▶ _Exercise_
Write the records out again, exactly as they stand below.
Dataset extract: Begin
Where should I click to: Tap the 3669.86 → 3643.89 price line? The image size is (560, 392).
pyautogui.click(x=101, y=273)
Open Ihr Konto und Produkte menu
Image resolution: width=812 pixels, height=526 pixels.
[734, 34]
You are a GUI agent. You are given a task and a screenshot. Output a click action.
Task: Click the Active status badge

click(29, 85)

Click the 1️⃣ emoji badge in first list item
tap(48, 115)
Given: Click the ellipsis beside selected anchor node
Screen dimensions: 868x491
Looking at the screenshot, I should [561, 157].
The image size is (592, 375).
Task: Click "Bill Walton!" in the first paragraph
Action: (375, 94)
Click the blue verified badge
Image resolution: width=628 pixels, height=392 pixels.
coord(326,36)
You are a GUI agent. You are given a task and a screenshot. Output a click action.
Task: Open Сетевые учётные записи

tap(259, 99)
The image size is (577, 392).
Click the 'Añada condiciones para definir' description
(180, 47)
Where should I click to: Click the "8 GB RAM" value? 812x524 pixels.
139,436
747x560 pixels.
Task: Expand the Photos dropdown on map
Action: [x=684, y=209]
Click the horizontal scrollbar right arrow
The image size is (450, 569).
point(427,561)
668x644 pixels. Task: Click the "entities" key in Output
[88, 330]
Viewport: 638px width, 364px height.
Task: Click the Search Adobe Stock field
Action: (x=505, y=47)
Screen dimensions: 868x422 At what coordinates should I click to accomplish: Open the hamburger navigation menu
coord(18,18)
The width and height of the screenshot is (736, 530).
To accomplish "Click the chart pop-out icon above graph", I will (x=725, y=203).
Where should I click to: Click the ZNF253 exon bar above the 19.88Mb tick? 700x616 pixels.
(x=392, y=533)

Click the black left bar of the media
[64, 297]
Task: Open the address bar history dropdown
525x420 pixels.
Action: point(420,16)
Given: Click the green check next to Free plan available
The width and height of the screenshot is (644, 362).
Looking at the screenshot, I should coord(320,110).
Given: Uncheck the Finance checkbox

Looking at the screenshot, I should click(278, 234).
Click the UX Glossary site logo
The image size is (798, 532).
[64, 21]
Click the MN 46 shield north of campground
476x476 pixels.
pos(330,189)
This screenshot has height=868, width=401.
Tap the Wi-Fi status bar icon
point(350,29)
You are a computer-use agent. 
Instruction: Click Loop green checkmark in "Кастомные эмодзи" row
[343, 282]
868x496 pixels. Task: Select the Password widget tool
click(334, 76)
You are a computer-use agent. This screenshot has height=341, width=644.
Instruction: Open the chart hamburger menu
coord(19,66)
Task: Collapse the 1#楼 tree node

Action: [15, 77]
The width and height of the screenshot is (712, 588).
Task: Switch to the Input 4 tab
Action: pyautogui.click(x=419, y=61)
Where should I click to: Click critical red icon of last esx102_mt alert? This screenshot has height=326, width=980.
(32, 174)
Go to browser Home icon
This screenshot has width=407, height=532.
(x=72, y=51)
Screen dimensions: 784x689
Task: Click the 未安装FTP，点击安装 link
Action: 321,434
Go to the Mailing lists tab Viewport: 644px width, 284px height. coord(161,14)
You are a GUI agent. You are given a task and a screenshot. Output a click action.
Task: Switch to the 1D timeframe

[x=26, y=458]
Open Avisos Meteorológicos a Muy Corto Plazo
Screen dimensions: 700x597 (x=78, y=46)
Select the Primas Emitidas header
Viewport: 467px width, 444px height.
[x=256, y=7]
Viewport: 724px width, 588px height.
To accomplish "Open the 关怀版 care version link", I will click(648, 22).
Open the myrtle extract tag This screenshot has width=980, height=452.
Dataset extract: End
▶ _Output for this exercise_
Where should I click to: Tap the 3669.86 → 3643.89 price line? The image size is (560, 392).
pyautogui.click(x=101, y=273)
Open Ihr Konto und Produkte menu
Image resolution: width=812 pixels, height=526 pixels.
[734, 34]
You are a GUI agent. You are given a task and a screenshot. Output a click action.
Task: Click the Active status badge

click(29, 85)

Click the 1️⃣ emoji badge in first list item
tap(48, 115)
Given: Click the ellipsis beside selected anchor node
Screen dimensions: 868x491
Looking at the screenshot, I should [561, 157].
The image size is (592, 375).
Task: Click "Bill Walton!" in the first paragraph
Action: (375, 94)
Click the blue verified badge
Image resolution: width=628 pixels, height=392 pixels.
coord(326,36)
You are a GUI agent. You are given a task and a screenshot. Output a click action.
Task: Open Сетевые учётные записи

tap(259, 99)
The image size is (577, 392).
Click the 'Añada condiciones para definir' description
(180, 47)
Where should I click to: Click the "8 GB RAM" value? 812x524 pixels.
139,436
747x560 pixels.
Task: Expand the Photos dropdown on map
Action: [x=684, y=209]
Click the horizontal scrollbar right arrow
The image size is (450, 569).
point(427,561)
668x644 pixels. Task: Click the "entities" key in Output
[88, 330]
Viewport: 638px width, 364px height.
Task: Click the Search Adobe Stock field
Action: (x=505, y=47)
Screen dimensions: 868x422 At what coordinates should I click to accomplish: Open the hamburger navigation menu
coord(18,18)
The width and height of the screenshot is (736, 530).
To accomplish "Click the chart pop-out icon above graph", I will (x=725, y=203).
Where should I click to: Click the ZNF253 exon bar above the 19.88Mb tick? 700x616 pixels.
(x=392, y=533)

Click the black left bar of the media
[64, 297]
Task: Open the address bar history dropdown
525x420 pixels.
Action: point(420,16)
Given: Click the green check next to Free plan available
The width and height of the screenshot is (644, 362).
Looking at the screenshot, I should coord(320,110).
Given: Uncheck the Finance checkbox

Looking at the screenshot, I should click(278, 234).
Click the UX Glossary site logo
The image size is (798, 532).
[64, 21]
Click the MN 46 shield north of campground
476x476 pixels.
pos(330,189)
This screenshot has height=868, width=401.
Tap the Wi-Fi status bar icon
point(350,29)
You are a computer-use agent. 
Instruction: Click Loop green checkmark in "Кастомные эмодзи" row
[343, 282]
868x496 pixels. Task: Select the Password widget tool
click(334, 76)
You are a computer-use agent. This screenshot has height=341, width=644.
Instruction: Open the chart hamburger menu
coord(19,66)
Task: Collapse the 1#楼 tree node

Action: [15, 77]
The width and height of the screenshot is (712, 588).
Task: Switch to the Input 4 tab
Action: pyautogui.click(x=419, y=61)
Where should I click to: Click critical red icon of last esx102_mt alert? This screenshot has height=326, width=980.
(32, 174)
Go to browser Home icon
This screenshot has width=407, height=532.
(x=72, y=51)
Screen dimensions: 784x689
Task: Click the 未安装FTP，点击安装 link
Action: 321,434
Go to the Mailing lists tab Viewport: 644px width, 284px height. coord(161,14)
You are a GUI agent. You are given a task and a screenshot. Output a click action.
Task: Switch to the 1D timeframe

[x=26, y=458]
Open Avisos Meteorológicos a Muy Corto Plazo
Screen dimensions: 700x597 (x=78, y=46)
Select the Primas Emitidas header
Viewport: 467px width, 444px height.
[x=256, y=7]
Viewport: 724px width, 588px height.
To accomplish "Open the 关怀版 care version link", I will click(648, 22).
Open the myrtle extract tag This screenshot has width=980, height=452.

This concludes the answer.